Method of manufacturing a display tube

Abstract

The luminescent phosphor degradation in a cathode ray display tube, caused by aging, is decreased. This decrease is achieved by introducing before and/or during evacuation a hydrolyzable gas into the tube's inner space for a limited time interval, using a partial pressure which is essentially larger than the eventual final vacuum pressure of the cathode ray tube, and then allowing the final vacuum pressure to be achieved without any further supply of gas. Thereafter, the cathode ray tube is sealed in a gastight manner.

Description

BACKGROUND OF THE INVENTION

The invention relates to a method of manufacturing a cathode ray display tube whose inner space has a phosphor coating which can be excited to luminescent emission, said inner space being evacuated by means of a vacuum pump and being subsequently sealed in a gaslight manner.

Display tubes of this type are, for example field emission guns (see Information Display 5, 1989, pp. 17 et seq., or IEEE Trans. E.D. 36, 1989, pp. 225 etc.). Such tubes must also be subsequently evacuated (see Valvo Berichte, 1974, pp. 77, et seq.).

The emission may be stimulated in an arbitrary manner, particularly by means of electron beams. It is known (Philips Technical Review 1989, pp. 335 et seq.) that the luminance of the light decreases with time often referred to as aging or (degradation) at a given electron irradiation intensity, dependent on the quantity of charge of the electron bombardment.

OH groups deposited on phosphor crystals are primarily responsible for the degradation, particularly when silicate-containing binding materials are used in manufacturing the phosphor coating.

Hitherto it has been attempted to decrease the degradation by heating the phosphor coating to approximately 350°C However, only limited success was obtained with this method.

For example, at relatively low electron energies up to 5 keV, as are usual in flat cathode ray tubes, the heat treatment of the phosphor coating in vacuo at 350°C does not lead to an adequate decrease of the degradation, because the phosphor surface changes at this high temperature to such an extent that this leads to a greater sensitivity to electron bombardment.

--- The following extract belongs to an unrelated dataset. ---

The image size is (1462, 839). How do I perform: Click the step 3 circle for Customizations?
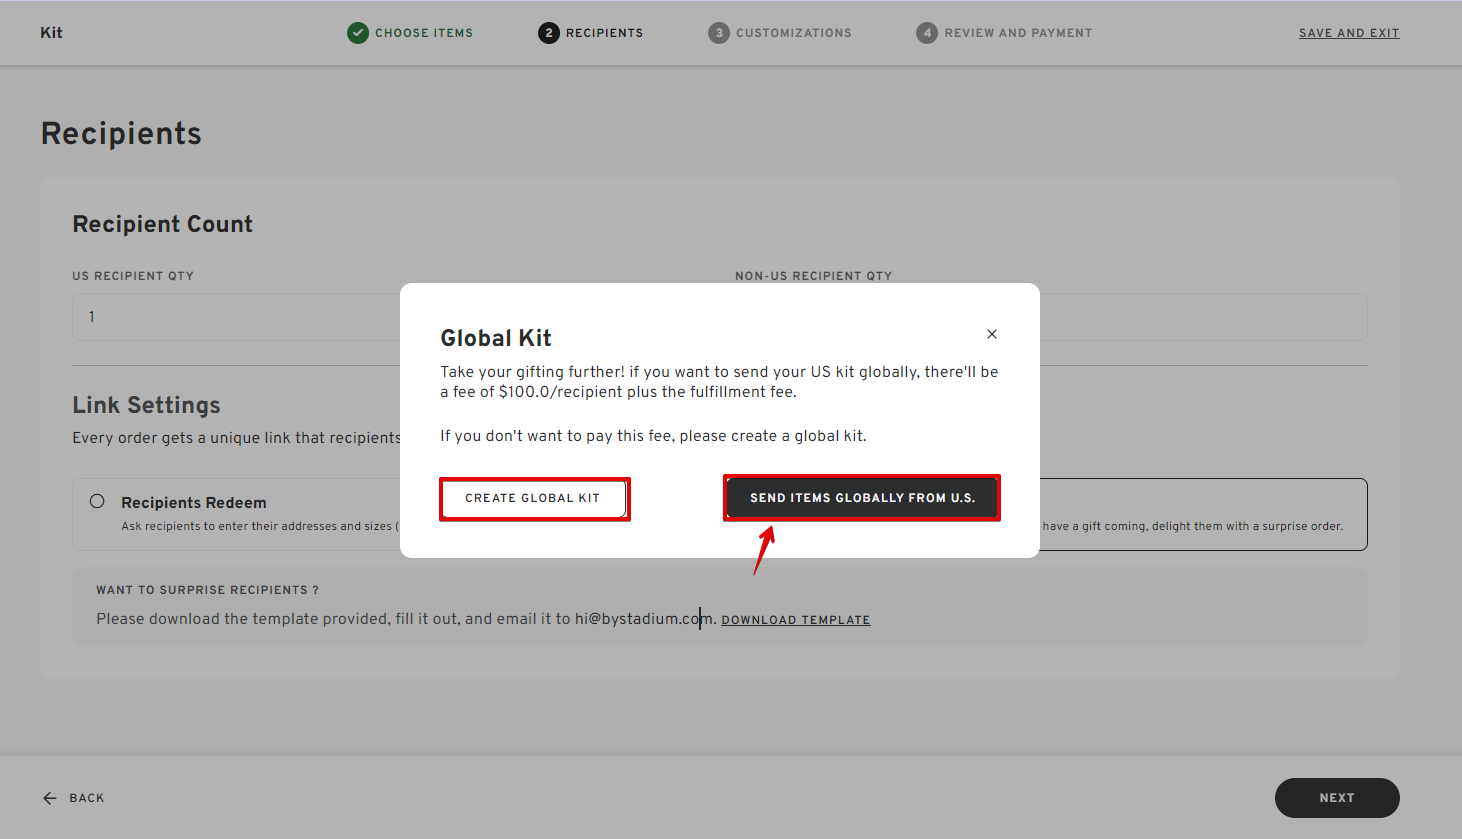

However, at lower temperatures of approximately 100° C., the removal of the OH groups from the phosphor surface is much less effective.

OBJECTS AND SUMMARY OF THE INVENTION

It is an object of the invention to implement the method described in the opening paragraph in such a way that the degradation resulting from aging phenomena is decreased.

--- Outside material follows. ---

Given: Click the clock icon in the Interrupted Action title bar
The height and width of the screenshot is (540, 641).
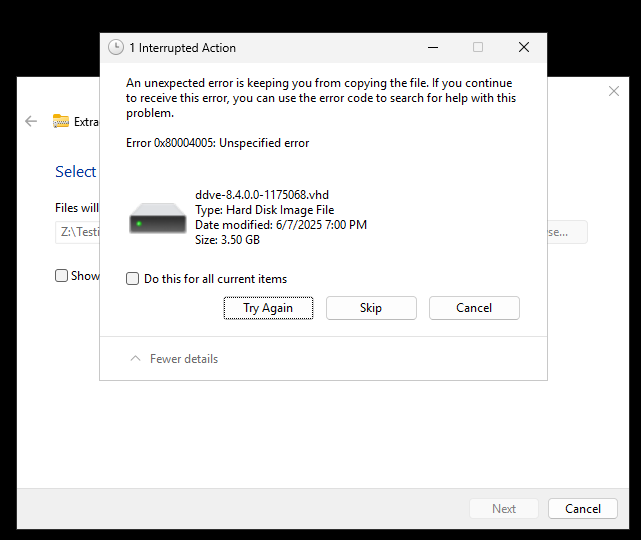Looking at the screenshot, I should click(116, 47).
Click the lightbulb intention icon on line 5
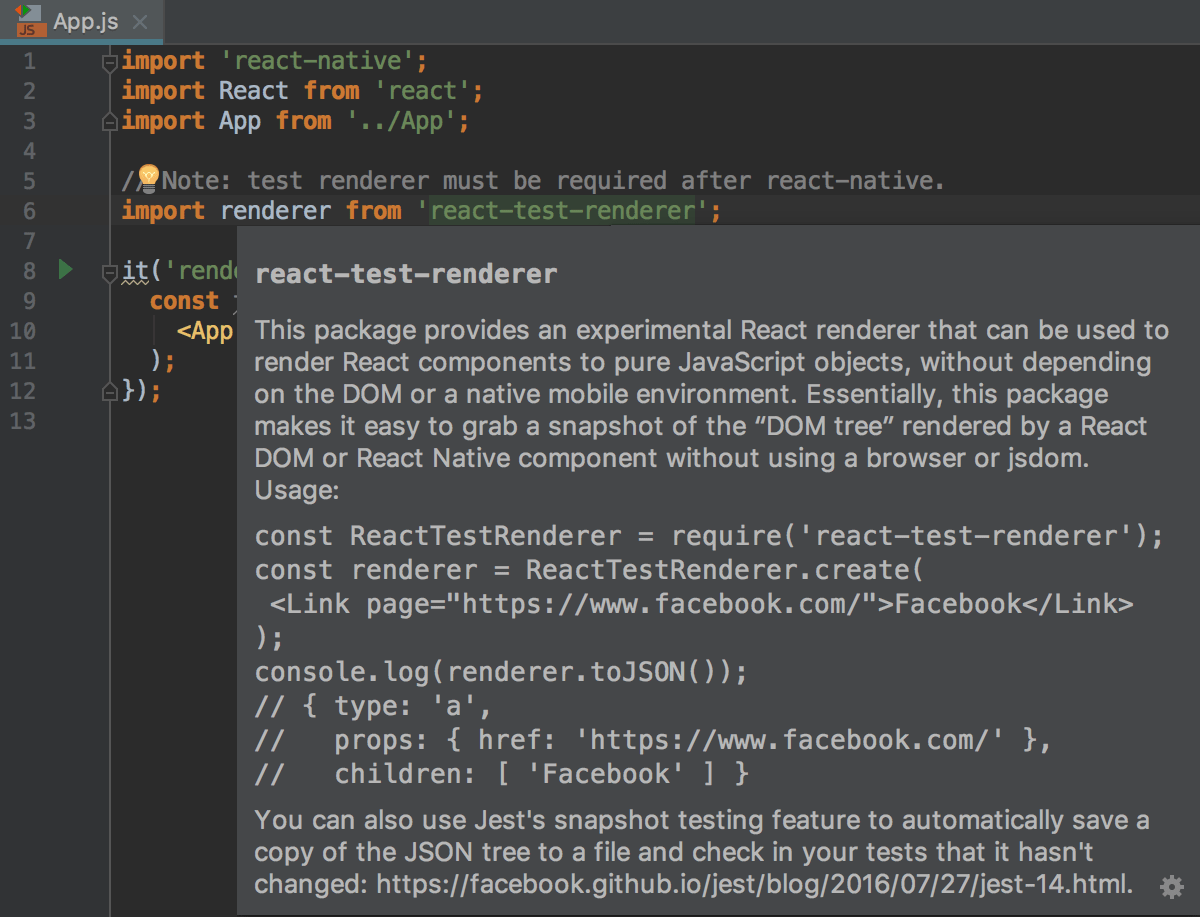 click(148, 177)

This object is achieved in that before and/or during evacuation a hydrolysable gas is introduced into the inner space for a limited time interval, using a partial pressure which is essentially larger than the eventual final vacuum pressure of the cathode ray tube, in that the evacuation is subsequently performed without any further supply of gas until the final vacuum pressure is achieved, whereafter the cathode ray tube is sealed in a gastight manner.

A non-oxidizing gas is advantageous as the hydrolyzable gas because oxidation of the phosphor surface will adversely affect its luminescing effect. A very suitable gas for this purpose is BCl₃. However, numerous gases having an equivalent effect, particularly a halides such as, for example GeCl₄ are also suitable. Other equivalent gases are known to those skilled in the art.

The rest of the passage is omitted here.